Passage provided start
All too often, we get swept up in conversation surrounding how a traditional housewife relates to her husband that we forget to take a moment to consider how she relates to her lifestyle, her home, and her approach to living. The remit of being a traditional housewife extends beyond her marital status into every fibre of her being, and I’d like to share with you what that looks like.
It’s also important to remember that though there are a lot of housewives who are talking about traditional living, more and more singletons, divorcees, and younger generations are asking how they can learn to live a simpler, and more traditional life. After many emails and requests to cover this, I wanted to share with you a few tips on how I adjusted my formerly “thoroughly modern” lifestyle into something that makes me happier, has slowed down the pace, and helped me step into becoming the woman I truly wish to be.
Do bear in mind however, that living “traditionally” isn’t a one-size-fits-all prescription, and you aren’t failing at it unless you shun all technology and live like a Pioneer (though you can if you want). Living ‘more’ traditionally just means you are mindful of including a little of the old-ways of living so that you won’t hurtle a thousand miles an hour toward places you might not want to go. Think of it like the brakes on your car, the accelerator takes you to your destination, but using the brakes, and shifting down-gear from time to time slows the journey and makes it safer.
Passage provided end
## Exercise 1:
Render the rows from the first one through the line containing "[x=140, y=48]" as a Markdown table with the columns Row and Line, skipping any blank lines.
The passage on traditional living and the rows that come next have nothing to do with each other.
Material provided start
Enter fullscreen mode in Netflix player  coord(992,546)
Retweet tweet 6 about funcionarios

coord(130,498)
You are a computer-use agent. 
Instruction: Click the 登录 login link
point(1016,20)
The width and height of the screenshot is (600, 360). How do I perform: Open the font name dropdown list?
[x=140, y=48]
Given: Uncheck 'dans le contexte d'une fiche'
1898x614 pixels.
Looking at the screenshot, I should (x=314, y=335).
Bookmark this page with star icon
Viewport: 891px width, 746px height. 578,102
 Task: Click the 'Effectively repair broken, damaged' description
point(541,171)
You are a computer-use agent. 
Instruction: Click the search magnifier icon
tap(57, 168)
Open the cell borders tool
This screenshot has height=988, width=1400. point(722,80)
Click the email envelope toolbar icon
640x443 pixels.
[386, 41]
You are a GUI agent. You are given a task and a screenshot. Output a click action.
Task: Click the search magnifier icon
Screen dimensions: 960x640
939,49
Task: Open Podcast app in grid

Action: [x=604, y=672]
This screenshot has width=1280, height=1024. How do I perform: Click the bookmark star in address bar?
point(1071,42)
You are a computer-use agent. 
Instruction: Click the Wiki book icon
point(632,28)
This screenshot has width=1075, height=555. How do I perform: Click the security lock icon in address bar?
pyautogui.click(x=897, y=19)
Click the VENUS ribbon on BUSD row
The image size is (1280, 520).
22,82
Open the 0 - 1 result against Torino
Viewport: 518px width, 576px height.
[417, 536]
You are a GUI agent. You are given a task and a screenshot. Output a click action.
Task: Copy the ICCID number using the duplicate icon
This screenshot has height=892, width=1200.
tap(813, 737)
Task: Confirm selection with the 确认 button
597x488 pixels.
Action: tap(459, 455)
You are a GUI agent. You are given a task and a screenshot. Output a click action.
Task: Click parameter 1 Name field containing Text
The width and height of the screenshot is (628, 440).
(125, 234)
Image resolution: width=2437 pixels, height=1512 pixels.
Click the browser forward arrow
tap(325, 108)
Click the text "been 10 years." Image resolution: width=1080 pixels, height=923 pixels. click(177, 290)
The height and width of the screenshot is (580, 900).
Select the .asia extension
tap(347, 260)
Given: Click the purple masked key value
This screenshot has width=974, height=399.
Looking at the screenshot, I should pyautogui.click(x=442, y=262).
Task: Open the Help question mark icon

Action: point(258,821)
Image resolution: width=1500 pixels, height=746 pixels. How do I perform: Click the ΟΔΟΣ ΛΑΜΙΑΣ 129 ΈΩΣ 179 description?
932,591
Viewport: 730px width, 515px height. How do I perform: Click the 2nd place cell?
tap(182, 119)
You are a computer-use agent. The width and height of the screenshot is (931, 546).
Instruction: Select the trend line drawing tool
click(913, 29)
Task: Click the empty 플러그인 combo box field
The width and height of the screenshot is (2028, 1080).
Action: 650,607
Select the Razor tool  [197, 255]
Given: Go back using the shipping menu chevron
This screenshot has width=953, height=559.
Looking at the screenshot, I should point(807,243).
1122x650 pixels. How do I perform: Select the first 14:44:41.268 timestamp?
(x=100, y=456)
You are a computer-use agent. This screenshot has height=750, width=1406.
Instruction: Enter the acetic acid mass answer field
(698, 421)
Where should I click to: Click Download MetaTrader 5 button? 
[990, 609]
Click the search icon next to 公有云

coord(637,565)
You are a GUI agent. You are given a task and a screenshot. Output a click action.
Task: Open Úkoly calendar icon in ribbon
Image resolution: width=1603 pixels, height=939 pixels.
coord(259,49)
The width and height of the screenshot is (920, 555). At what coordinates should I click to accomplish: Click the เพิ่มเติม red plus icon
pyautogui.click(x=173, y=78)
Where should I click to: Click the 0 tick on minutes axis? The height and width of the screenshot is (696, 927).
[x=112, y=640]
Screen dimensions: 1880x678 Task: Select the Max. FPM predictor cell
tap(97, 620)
Material provided end
## Exercise 2:
Set down, word for word, the stretch of the passage on traditional living from "Do bear in mind" through "makes it safer.".

## Worked answer 1:
| Row | Line |
|---|---|
| 1 | Enter fullscreen mode in Netflix player  coord(992,546) |
| 2 | Retweet tweet 6 about funcionarios |
| 3 | coord(130,498) |
| 4 | You are a computer-use agent.  |
| 5 | Instruction: Click the 登录 login link |
| 6 | point(1016,20) |
| 7 | The width and height of the screenshot is (600, 360). How do I perform: Open the font name dropdown list? |
| 8 | [x=140, y=48] |

## Worked answer 2:
Do bear in mind however, that living “traditionally” isn’t a one-size-fits-all prescription, and you aren’t failing at it unless you shun all technology and live like a Pioneer (though you can if you want). Living ‘more’ traditionally just means you are mindful of including a little of the old-ways of living so that you won’t hurtle a thousand miles an hour toward places you might not want to go. Think of it like the brakes on your car, the accelerator takes you to your destination, but using the brakes, and shifting down-gear from time to time slows the journey and makes it safer.